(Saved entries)

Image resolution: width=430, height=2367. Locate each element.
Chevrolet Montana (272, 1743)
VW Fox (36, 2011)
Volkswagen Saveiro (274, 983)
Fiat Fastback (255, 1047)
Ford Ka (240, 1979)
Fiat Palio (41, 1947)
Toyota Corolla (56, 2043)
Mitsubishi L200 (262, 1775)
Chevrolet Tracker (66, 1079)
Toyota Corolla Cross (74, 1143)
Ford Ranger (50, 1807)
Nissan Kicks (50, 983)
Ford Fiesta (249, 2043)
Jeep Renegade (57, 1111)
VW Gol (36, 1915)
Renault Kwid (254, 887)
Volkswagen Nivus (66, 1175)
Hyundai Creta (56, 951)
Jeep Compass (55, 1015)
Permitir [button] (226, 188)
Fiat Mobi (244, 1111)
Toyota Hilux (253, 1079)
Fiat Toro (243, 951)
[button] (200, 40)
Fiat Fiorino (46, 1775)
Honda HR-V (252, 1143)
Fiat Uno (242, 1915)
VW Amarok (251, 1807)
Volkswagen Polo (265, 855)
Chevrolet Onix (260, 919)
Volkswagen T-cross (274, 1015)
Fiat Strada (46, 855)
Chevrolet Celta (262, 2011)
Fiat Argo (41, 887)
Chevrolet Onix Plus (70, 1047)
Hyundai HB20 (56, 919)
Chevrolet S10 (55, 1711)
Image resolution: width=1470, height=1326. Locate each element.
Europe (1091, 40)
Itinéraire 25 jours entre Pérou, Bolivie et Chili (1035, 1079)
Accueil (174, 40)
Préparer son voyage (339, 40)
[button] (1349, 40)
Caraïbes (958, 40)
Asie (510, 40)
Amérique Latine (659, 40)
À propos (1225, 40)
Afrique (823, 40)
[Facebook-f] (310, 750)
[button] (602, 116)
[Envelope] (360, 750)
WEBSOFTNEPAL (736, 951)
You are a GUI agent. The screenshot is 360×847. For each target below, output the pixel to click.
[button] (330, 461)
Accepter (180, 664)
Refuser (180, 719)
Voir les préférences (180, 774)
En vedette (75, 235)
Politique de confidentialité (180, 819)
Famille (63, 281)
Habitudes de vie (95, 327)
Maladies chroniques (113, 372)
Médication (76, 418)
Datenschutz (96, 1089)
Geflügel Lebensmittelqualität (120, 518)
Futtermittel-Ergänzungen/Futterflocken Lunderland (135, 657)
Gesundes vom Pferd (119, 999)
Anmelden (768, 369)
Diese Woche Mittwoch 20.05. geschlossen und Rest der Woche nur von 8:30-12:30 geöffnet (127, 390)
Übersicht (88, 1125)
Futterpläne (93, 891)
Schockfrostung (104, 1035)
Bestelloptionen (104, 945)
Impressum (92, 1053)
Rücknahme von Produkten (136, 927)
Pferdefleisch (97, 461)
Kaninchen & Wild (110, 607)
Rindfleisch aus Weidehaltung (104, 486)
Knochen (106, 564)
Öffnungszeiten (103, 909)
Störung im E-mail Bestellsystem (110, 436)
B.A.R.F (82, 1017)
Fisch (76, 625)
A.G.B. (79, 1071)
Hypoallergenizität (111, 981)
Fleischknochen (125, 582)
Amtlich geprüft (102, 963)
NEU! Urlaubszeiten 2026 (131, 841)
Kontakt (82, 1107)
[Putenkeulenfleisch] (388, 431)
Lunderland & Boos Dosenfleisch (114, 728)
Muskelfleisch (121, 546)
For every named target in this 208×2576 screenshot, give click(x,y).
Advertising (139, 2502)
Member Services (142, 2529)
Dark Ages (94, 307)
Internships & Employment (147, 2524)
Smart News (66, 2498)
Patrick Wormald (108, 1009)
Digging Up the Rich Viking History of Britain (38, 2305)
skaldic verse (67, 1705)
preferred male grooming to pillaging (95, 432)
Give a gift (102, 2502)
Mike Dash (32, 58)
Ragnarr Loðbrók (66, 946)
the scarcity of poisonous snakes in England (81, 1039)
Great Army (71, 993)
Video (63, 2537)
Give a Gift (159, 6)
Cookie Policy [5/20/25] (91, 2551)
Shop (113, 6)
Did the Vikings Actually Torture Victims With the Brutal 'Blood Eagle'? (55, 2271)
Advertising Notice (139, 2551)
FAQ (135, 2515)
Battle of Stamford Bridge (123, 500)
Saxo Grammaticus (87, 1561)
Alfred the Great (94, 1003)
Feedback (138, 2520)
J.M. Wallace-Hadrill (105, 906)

Exercise instructions —
Return the entries above exactly as they were written.

Reply to the exercise —
Image resolution: width=430, height=2367. Locate each element.
Chevrolet Montana (272, 1743)
VW Fox (36, 2011)
Volkswagen Saveiro (274, 983)
Fiat Fastback (255, 1047)
Ford Ka (240, 1979)
Fiat Palio (41, 1947)
Toyota Corolla (56, 2043)
Mitsubishi L200 (262, 1775)
Chevrolet Tracker (66, 1079)
Toyota Corolla Cross (74, 1143)
Ford Ranger (50, 1807)
Nissan Kicks (50, 983)
Ford Fiesta (249, 2043)
Jeep Renegade (57, 1111)
VW Gol (36, 1915)
Renault Kwid (254, 887)
Volkswagen Nivus (66, 1175)
Hyundai Creta (56, 951)
Jeep Compass (55, 1015)
Permitir [button] (226, 188)
Fiat Mobi (244, 1111)
Toyota Hilux (253, 1079)
Fiat Toro (243, 951)
[button] (200, 40)
Fiat Fiorino (46, 1775)
Honda HR-V (252, 1143)
Fiat Uno (242, 1915)
VW Amarok (251, 1807)
Volkswagen Polo (265, 855)
Chevrolet Onix (260, 919)
Volkswagen T-cross (274, 1015)
Fiat Strada (46, 855)
Chevrolet Celta (262, 2011)
Fiat Argo (41, 887)
Chevrolet Onix Plus (70, 1047)
Hyundai HB20 (56, 919)
Chevrolet S10 (55, 1711)
Image resolution: width=1470, height=1326. Locate each element.
Europe (1091, 40)
Itinéraire 25 jours entre Pérou, Bolivie et Chili (1035, 1079)
Accueil (174, 40)
Préparer son voyage (339, 40)
[button] (1349, 40)
Caraïbes (958, 40)
Asie (510, 40)
Amérique Latine (659, 40)
À propos (1225, 40)
Afrique (823, 40)
[Facebook-f] (310, 750)
[button] (602, 116)
[Envelope] (360, 750)
WEBSOFTNEPAL (736, 951)
You are a GUI agent. The screenshot is 360×847. For each target below, output the pixel to click.
[button] (330, 461)
Accepter (180, 664)
Refuser (180, 719)
Voir les préférences (180, 774)
En vedette (75, 235)
Politique de confidentialité (180, 819)
Famille (63, 281)
Habitudes de vie (95, 327)
Maladies chroniques (113, 372)
Médication (76, 418)
Datenschutz (96, 1089)
Geflügel Lebensmittelqualität (120, 518)
Futtermittel-Ergänzungen/Futterflocken Lunderland (135, 657)
Gesundes vom Pferd (119, 999)
Anmelden (768, 369)
Diese Woche Mittwoch 20.05. geschlossen und Rest der Woche nur von 8:30-12:30 geöffnet (127, 390)
Übersicht (88, 1125)
Futterpläne (93, 891)
Schockfrostung (104, 1035)
Bestelloptionen (104, 945)
Impressum (92, 1053)
Rücknahme von Produkten (136, 927)
Pferdefleisch (97, 461)
Kaninchen & Wild (110, 607)
Rindfleisch aus Weidehaltung (104, 486)
Knochen (106, 564)
Öffnungszeiten (103, 909)
Störung im E-mail Bestellsystem (110, 436)
B.A.R.F (82, 1017)
Fisch (76, 625)
A.G.B. (79, 1071)
Hypoallergenizität (111, 981)
Fleischknochen (125, 582)
Amtlich geprüft (102, 963)
NEU! Urlaubszeiten 2026 (131, 841)
Kontakt (82, 1107)
[Putenkeulenfleisch] (388, 431)
Lunderland & Boos Dosenfleisch (114, 728)
Muskelfleisch (121, 546)
For every named target in this 208×2576 screenshot, give click(x,y).
Advertising (139, 2502)
Member Services (142, 2529)
Dark Ages (94, 307)
Internships & Employment (147, 2524)
Smart News (66, 2498)
Patrick Wormald (108, 1009)
Digging Up the Rich Viking History of Britain (38, 2305)
skaldic verse (67, 1705)
preferred male grooming to pillaging (95, 432)
Give a gift (102, 2502)
Mike Dash (32, 58)
Ragnarr Loðbrók (66, 946)
the scarcity of poisonous snakes in England (81, 1039)
Great Army (71, 993)
Video (63, 2537)
Give a Gift (159, 6)
Cookie Policy [5/20/25] (91, 2551)
Shop (113, 6)
Did the Vikings Actually Torture Victims With the Brutal 'Blood Eagle'? (55, 2271)
Advertising Notice (139, 2551)
FAQ (135, 2515)
Battle of Stamford Bridge (123, 500)
Saxo Grammaticus (87, 1561)
Alfred the Great (94, 1003)
Feedback (138, 2520)
J.M. Wallace-Hadrill (105, 906)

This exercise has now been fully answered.